**Text passage:**
┌──

Property taxes vary widely across states both in terms of annual taxes paid as well as effective tax rates. In 2017, the difference between real estate taxes paid by New Jersey and Alabama home owners was nearly $8,000. New Jersey continued its perennial distinction as having the highest average real estate tax bill per home owner ($8,485) as well as the highest effective tax rate (2.13 percent). Alabama ($684) and Hawaii (0.30 percent) were at the other end of the spectrum, boasting the lowest average effective tax rate and annual real estate tax bill, respectively.
These figures include real estate taxes levied by state and local governments, but the extent to which each level of government depends on property tax revenues is vastly different. Only two percent of state tax revenue comes from property taxes while the comparable figure for local governments is over 70 percent.
However, those property tax collections come from taxes levied on business property in addition to owner-occupied real estate taxes. The share of property tax revenue derived from these real estate taxes ranges from 16.1 percent in Wyoming to 60.1 percent in New Jersey.
Real Estate Taxes Paid by Home Owners
NAHB research consistently shows that property tax rates differ substantially across the United States, with the southern states typically registering some of the lowest rates, with the exception of Texas. Additionally, states in the Northeast and Midwest have tended to register some of the highest rates in the nation. The latest American Community Survey (ACS) data show that 2017 is no different.

└──

**Work instructions:**
Answer these questions using the property tax text.
1. Which state had the highest average real estate tax bill per home owner, and what was that amount?
2. What share of state tax revenue comes from property taxes?
3. Which state has the lowest share of property tax revenue derived from owner-occupied real estate taxes, and what is that share?

**Listed records:**
┌──

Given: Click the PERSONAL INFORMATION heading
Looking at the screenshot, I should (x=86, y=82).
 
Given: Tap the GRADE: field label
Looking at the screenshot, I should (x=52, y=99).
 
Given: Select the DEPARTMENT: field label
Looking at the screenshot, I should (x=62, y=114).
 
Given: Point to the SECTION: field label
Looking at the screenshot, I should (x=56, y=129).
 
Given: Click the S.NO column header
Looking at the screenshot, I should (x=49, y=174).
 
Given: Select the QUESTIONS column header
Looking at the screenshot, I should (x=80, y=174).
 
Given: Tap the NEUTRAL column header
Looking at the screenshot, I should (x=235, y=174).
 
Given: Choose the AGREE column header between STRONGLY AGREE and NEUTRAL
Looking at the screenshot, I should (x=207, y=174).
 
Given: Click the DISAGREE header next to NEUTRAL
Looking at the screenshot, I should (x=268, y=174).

└──
┌──

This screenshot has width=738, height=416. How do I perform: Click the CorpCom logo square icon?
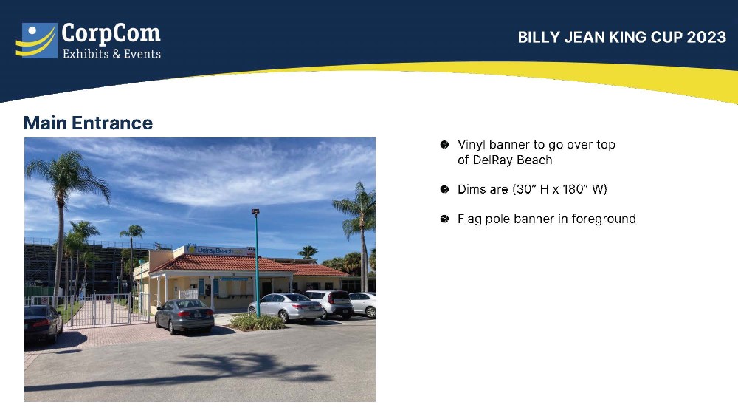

└──

**The answer:**
1. New Jersey, at $8,485.
2. Two percent.
3. Wyoming, at 16.1 percent.